しかし、グラムはギャラハッドを見上げていた。
エレノアとの戦いで彼の眼球部分にあったカメラのセンサーは一部が破損していた。
顔を傾けてギャラハッドの顔を確認すると、グラムは静かに口を開いた。
「あのシスターは、どうした」
まるでエレノアの処遇を案じているかのような言葉にギャラハッドは片方の眉を跳ね上げた。
「謹慎処分中だ。命令違反の償いとして反省文と懺悔も行わせた」
「……そうか」
静かにグラムは呟いた。
感情のこもらない、合成音声に過ぎない声だ。
だが、ギャラハッドはその人形に対して、問いかけた。
「シスター・エレノアが心配か」
「わからない」
グラムは真実、そう答えることしかできなかった。
だが、自分の中にある彼女が人間性と呼んだもの、僅か2%の生身に残っているか分からないもの。
それがグラムにこの言葉を吐かせていた。
「彼女はなぜ、俺を壊すことを拒否した」
機械として破壊すべき、異端の技術であると断罪することにエレノアも最初は躊躇していなかったはずだ。

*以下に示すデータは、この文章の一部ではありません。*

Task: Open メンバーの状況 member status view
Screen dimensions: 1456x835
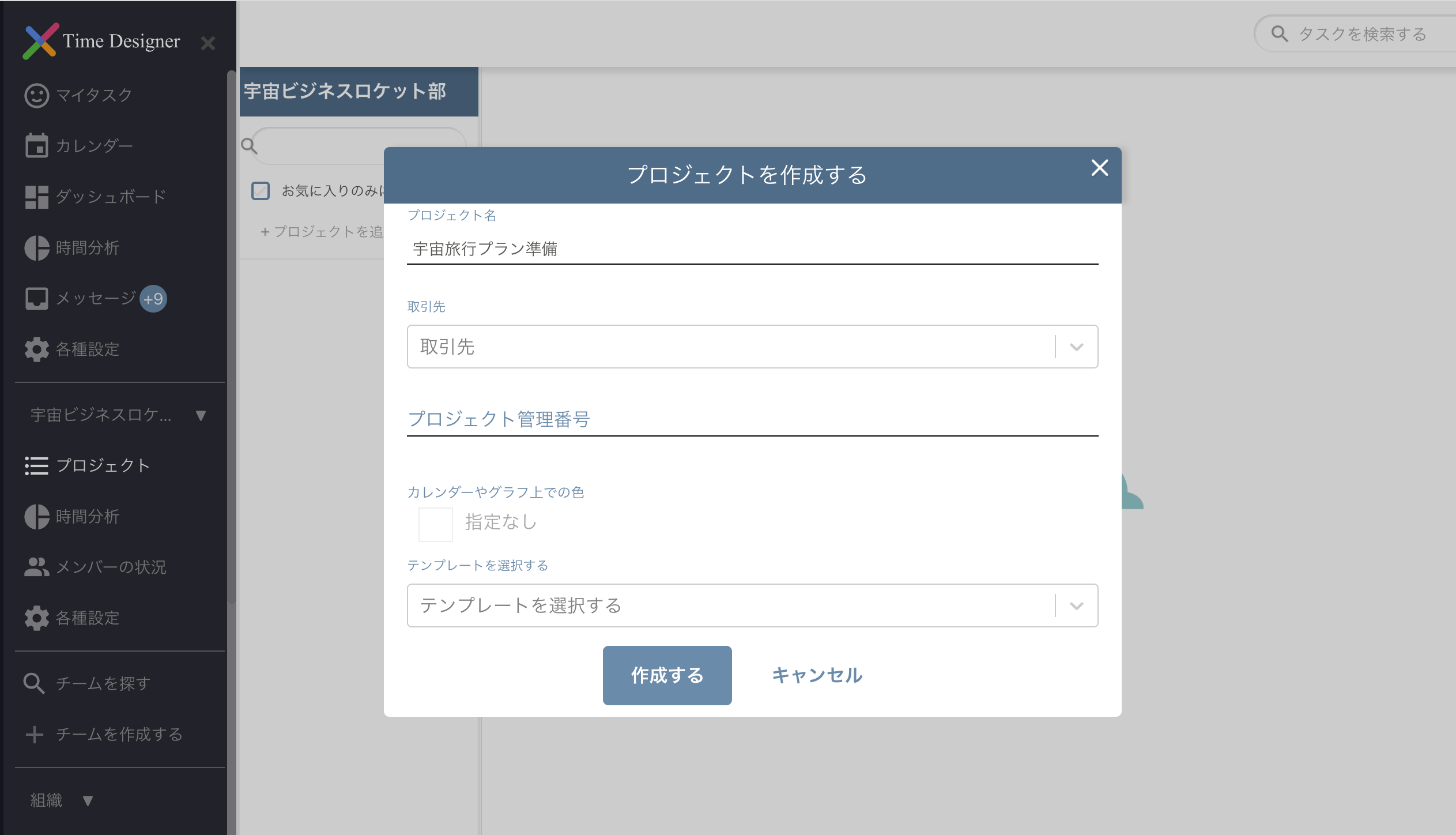Action: click(111, 567)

それが、自分の中に人間性が残っているとして、彼女は命令違反による懲罰を受けてでも自分の前に立って、その細い体で守ろうとしていた。
その理由がグラムには理解できなかった。
「それは……シスター・エレノアの目には、そなたが人間に見えていたからだ」
「俺が、人間に……」
グラムはその返答に対して、「否」と感じていた。
自分の肉体の98%は機械であり、生身の部分は2%しか残らない。
それは人間ではない、とグラムも判断していた。
それでも、グラムの頬を雫が伝い落ちていた。
ウォッシャータンクの故障か、ただ排液が溢れただけのその行為にギャラハッドは初めて、自動人形が人間らしい顔をした、と複雑な感情を抱えずにはいられなかった。